I am sorry that your daughter is having such a hard time. It is so hard when our children are hurting. What I would suggest are three things 1) Talk to her. Let he know that you know she did the graffiti and see what she says. Empathize with her about her feelings of sadness and anger over this friendship. Also let her know that doing the graffiti is not a good way of dealing with this. This leads into number 2 which is talking to her about how the graffiti is wrong in that it defaces property, and also it tries to get another child in trouble (if that was her intention.) She may be wanting the other child to feel hurt like she is hurting. 3) I think it is important that she also makes an amend to the school. i.e. admitting to it; making an apology, cleaning up, whatever it is or combination. I would suggest that you be with her to support her.

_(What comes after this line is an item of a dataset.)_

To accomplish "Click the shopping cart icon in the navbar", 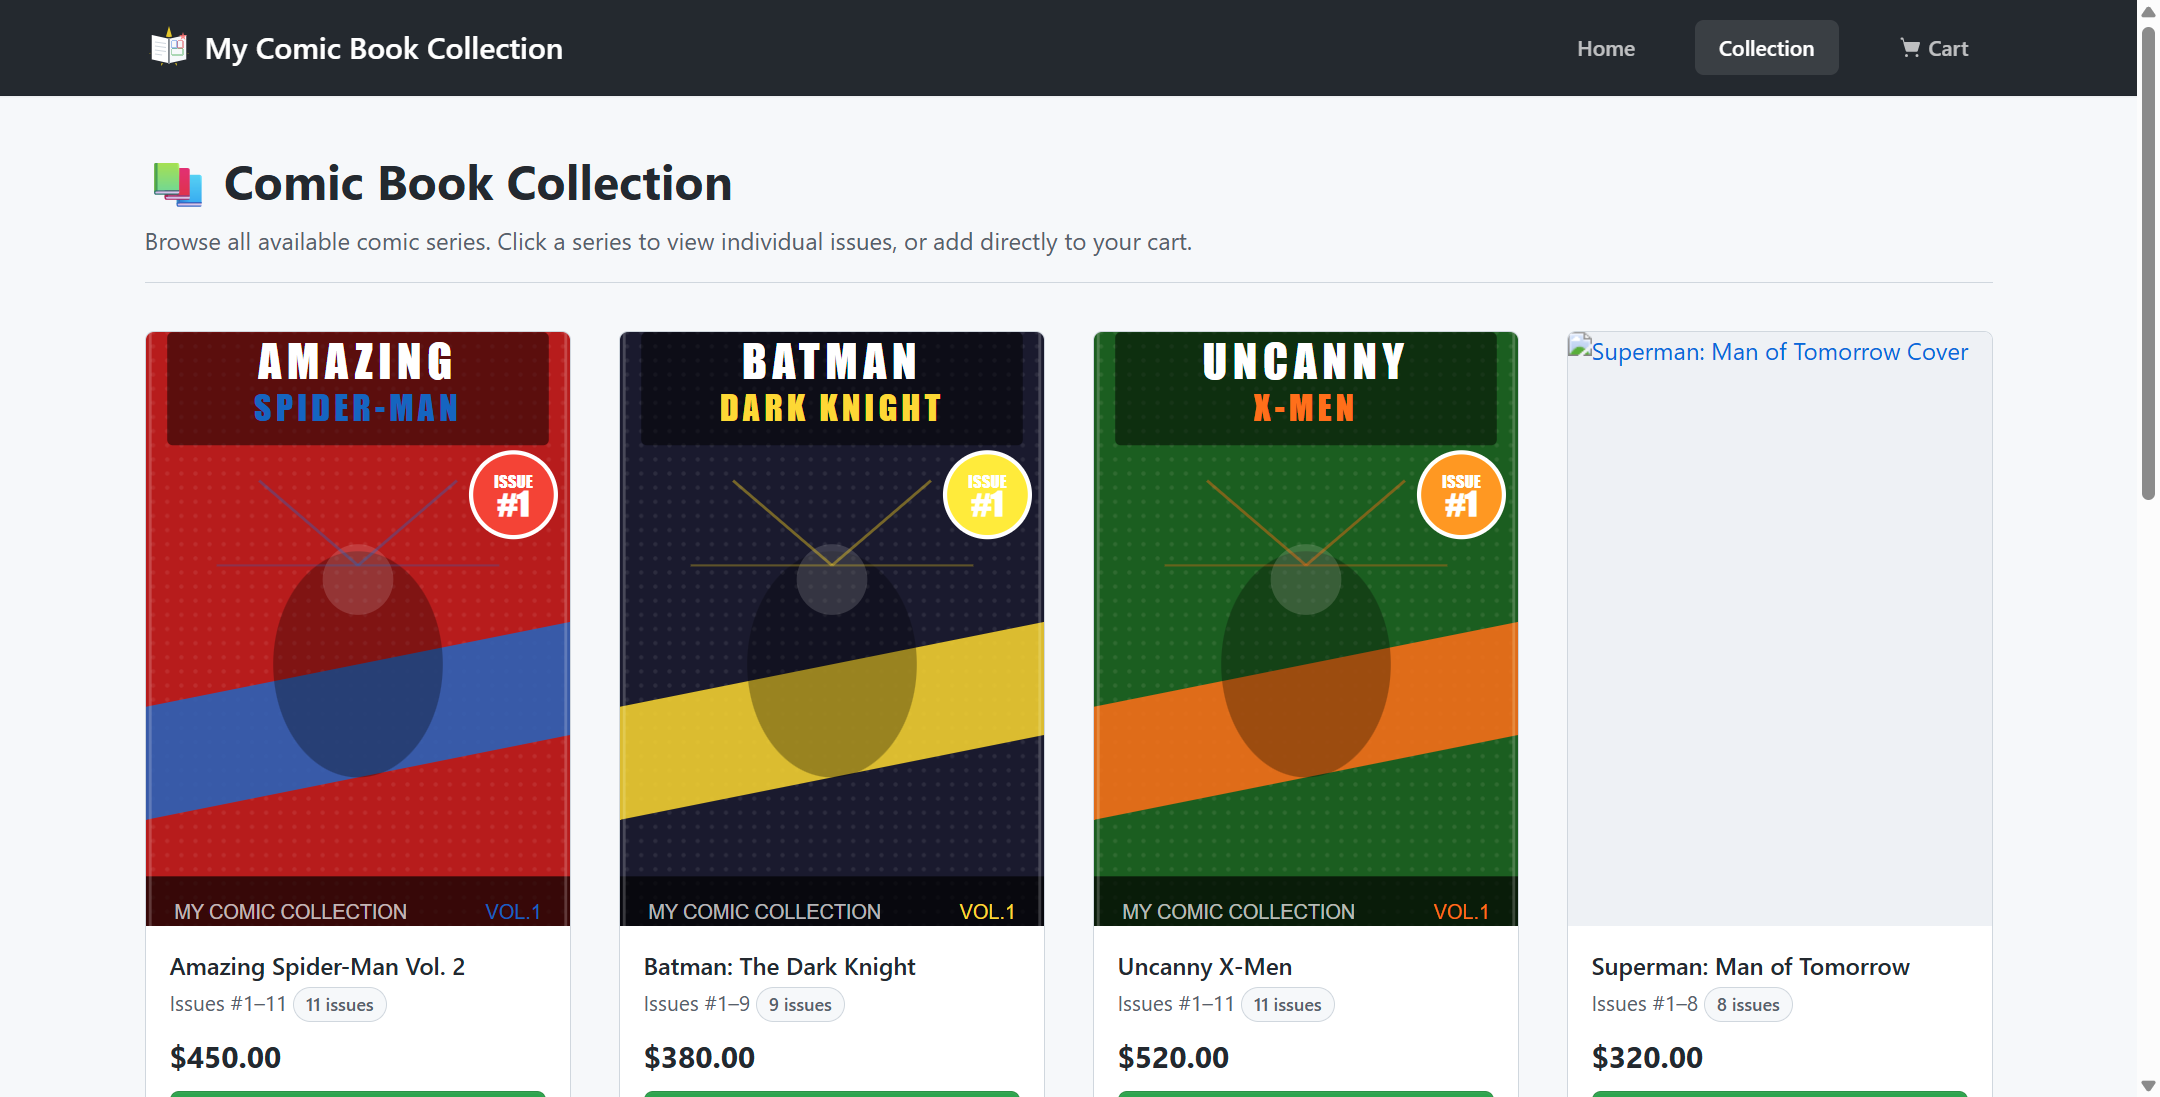I will point(1909,48).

I think if it was me I would also want to contact the other parent. I would really want to know what was going on. You mentioned that your daughter was accused of lying. I would want to what this was about. Was she lying to get someone in trouble, were they lies of bravado (I can do something which she couldn't) etc. What else was she doing? How was the other girl? I would be wondering in the back of my mind - was she feeling bullied, frightened, etc. What were the other kids part in this? I would want to know so that I can have a bit more of an idea what may be going on for my child. So that then I could figure out a way to help. Perhaps she needs more help in social situations, perhaps she is feeling inferior and is making things up, does she need more one on one play dates with supervision. I would also be looking at the school environment. Is it a good fit for my child? Does my child like being there? Things like that.

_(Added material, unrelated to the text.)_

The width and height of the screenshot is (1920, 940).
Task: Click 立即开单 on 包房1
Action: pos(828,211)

When our kids are hurting they need both our support and guidance. Things can feel so overwhelming that they can act out in ways that they are unable to fully understand. We can help them try to navigate these waters by being a support to them as we both tenderly hold them and gently guide them forward.


----------



## Purple*Lotus (Nov 1, 2007)

I am sorry that you and your DD are going through this. I am a teacher, so I feel that she should be encouraged to tell the school what she did. You should be there to support her, as the others said. I would let the school decide how they want to handle it. They might ask her to clean it. In the schools I have worked in, when something like this happens, the school has the child clean it during off hours, so that none of their peers see it. That is a good way to handle it, I think.


----------



## ElliesMomma (Sep 21, 2006)

i did almost the exact same thing when i was in grade school. i do NOT remember the exact circumstances, as to why i wrote another kid's name on the floor with -- i think it was -- crayons. i did a tick tack toe pattern and signed her name to it.

nobody found out, but it ate me alive with guilt for YEARS and i still remember it. although i don't worry about it anymore LOL (i'm 42), i can assure you that your daughter already (probably) has the shame and guilt and doesn't need that rubbed in her face by you. but it might be a big favor to her if you take this off her chest by confronting her about it, in private, yourself, and tell her that you know it was her work, and just talk about why she did that.

in my opinion, you should let her guide the discussion about the incident, the friendship and what if anything should be done to make amends.

i would probably not go and tell the school. for one thing, they already saw it, i would imagine. and i would think they've dealt with similar in the past and have the materials on hand for removing such permanent marker on desk top. it will be the janitor's job, and oh well, not really the end of the world. 5 minutes work at best i would think.

the real issue is why she did this, you already know she's hurting. use this as your reason to break into her shell and boldly meet her in her pain.


----------